Schrijf uit de uitspraak over de naheffingsaanslag parkeerbelasting letterlijk een stuk over. Begin bij de woorden "De heffingsambtenaar heeft naar" en stop na "265 x 0,25).".

__Documentgedeelte__
──────
Belanghebbende heeft hiertegen beroep ingesteld. De heffingsambtenaar heeft op het beroep gereageerd met een verweerschrift.



1.4.
De rechtbank heeft het beroep op 2 november 2022 op zitting behandeld. Hieraan hebben deelgenomen: de gemachtigde van belanghebbende en namens de heffings-ambtenaar, [naam] .





2Feiten


2.1.
Aan belanghebbende is op 31 december 2020 een naheffingsaanslag parkeerbelasting opgelegd voor het op 23 december 2020 parkeren van een auto met kenteken [kenteken] aan de [adres] .



2.2.
De heffingsambtenaar heeft naar aanleiding van het door belanghebbende daartegen ingediende bezwaar de onderliggende gegevens geraadpleegd en geconstateerd dat de verschuldigde belasting voor het parkeren wel was betaald. Hierop heeft de heffingsambtenaar het bezwaar gegrond verklaard en de naheffingsaanslag vernietigd. Voor de toegekende kostenvergoeding voor de bezwaarfase van € 66,25 is de heffingsambtenaar uitgegaan van een wegingsfactor "zeer licht" (1 punt met een waarde per punt van € 265 x 0,25).

3. Beoordeling door de rechtbank




3.1.
De rechtbank beoordeelt of de hoorplicht is geschonden en of de heffingsambtenaar bij de aan belanghebbende toegekende kostenvergoeding voor de bezwaarfase terecht is uitgegaan van een wegingsfactor "zeer licht" (0,25). Zij doet dat aan de hand van de argumenten die belanghebbende heeft aangevoerd, de beroepsgronden.



3.2.
De rechtbank is van oordeel dat het beroep ongegrond is. Hierna legt de rechtbank uit hoe zij tot dit oordeel komt en welke gevolgen dit oordeel heeft.


Is de hoorplicht geschonden?



3.3.
De rechtbank is van oordeel dat de heffingsambtenaar in bezwaar volledig aan het bezwaar van belanghebbende is tegemoet gekomen door de aan belanghebbende opgelegde naheffingsaanslag te vernietigen. Daarom kon de heffingsambtenaar – gelet op het bepaalde in artikel 7:3, aanhef en letter e, Algemene wet bestuursrecht – afzien van het horen van belanghebbende. Dat belanghebbende op dat moment nog niet de inhoudelijke gronden van zijn bezwaar had ingediend, doet daar niet aan af. Belanghebbende kon immers niet meer bereiken met zijn bezwaar dan vernietiging van de naheffingsaanslag.


Is de heffingsambtenaar terecht uitgegaan van een wegingsfactor “zeer licht” (0,25)?



3.4.
De heffingsambtenaar is bij het toekennen van de aan belanghebbende toegekende kostenvergoeding voor de bezwaarfase uitgegaan van een wegingsfactor "zeer licht" (0,25). Ter onderbouwing heeft de heffingsambtenaar verwezen naar het Besluit proceskosten bestuursrecht en de ‘Beleidsregels vergoeding kosten voorprocedures Belastingsamenwerking West-Brabant’, waaruit volgt dat een zaak in beginsel aangemerkt wordt als "zeer licht" (0,25) indien de belanghebbende in het bezwaar niet meer dan één grief aanvoert en die grief niet nader onderbouwd is.
──────
__Lijst met gegevens__

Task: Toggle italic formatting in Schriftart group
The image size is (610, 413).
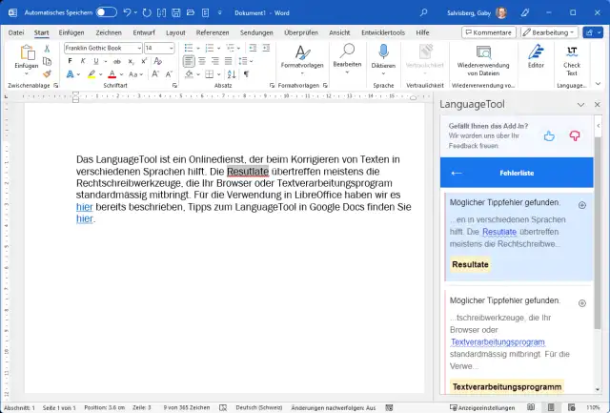Action: click(x=84, y=61)
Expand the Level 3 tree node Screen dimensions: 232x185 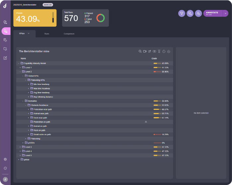[x=20, y=147]
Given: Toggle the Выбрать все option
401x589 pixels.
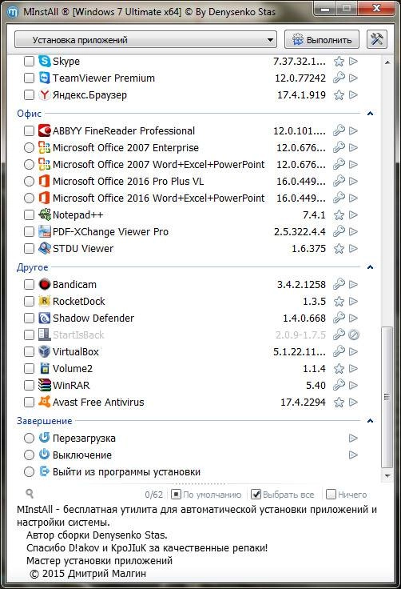Looking at the screenshot, I should (x=283, y=495).
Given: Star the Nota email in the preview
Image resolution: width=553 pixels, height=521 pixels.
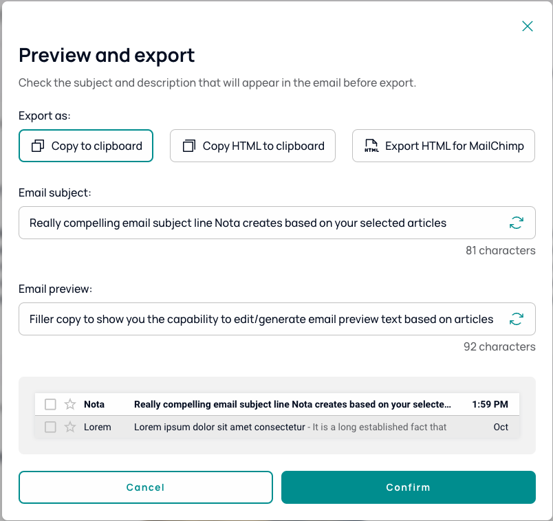Looking at the screenshot, I should pyautogui.click(x=70, y=404).
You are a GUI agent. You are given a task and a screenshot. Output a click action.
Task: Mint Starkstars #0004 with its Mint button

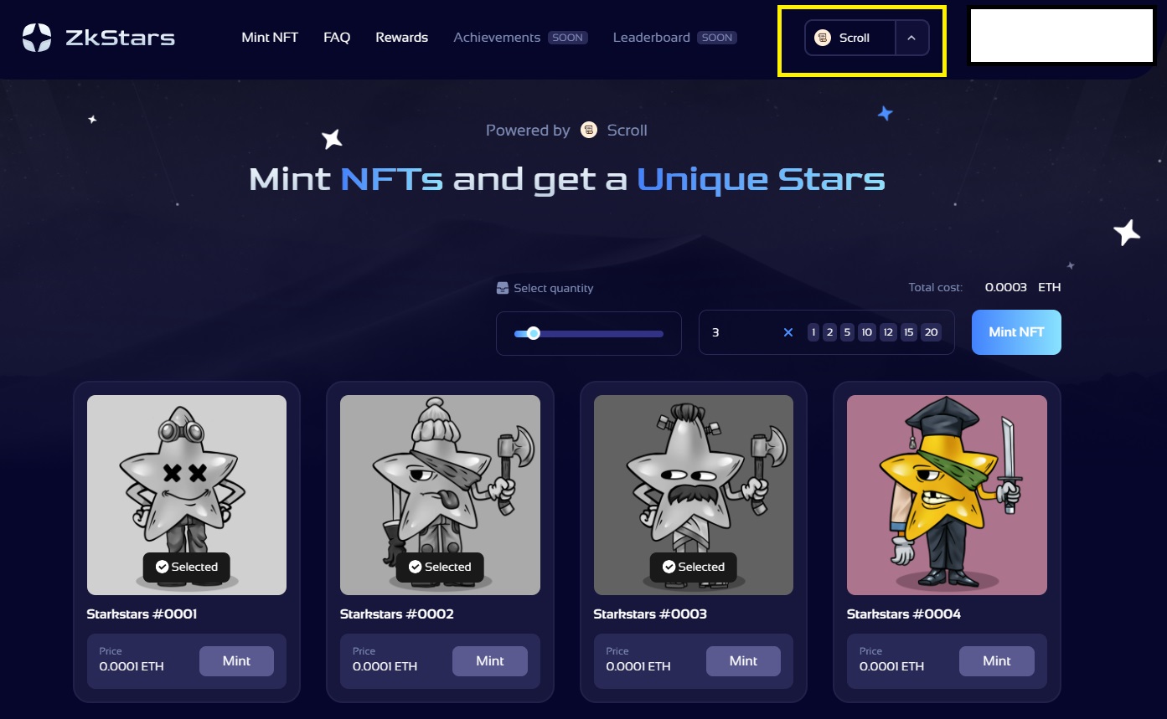click(996, 661)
──────
__Antwoord op opdracht__
De heffingsambtenaar heeft naar aanleiding van het door belanghebbende daartegen ingediende bezwaar de onderliggende gegevens geraadpleegd en geconstateerd dat de verschuldigde belasting voor het parkeren wel was betaald. Hierop heeft de heffingsambtenaar het bezwaar gegrond verklaard en de naheffingsaanslag vernietigd. Voor de toegekende kostenvergoeding voor de bezwaarfase van € 66,25 is de heffingsambtenaar uitgegaan van een wegingsfactor "zeer licht" (1 punt met een waarde per punt van € 265 x 0,25).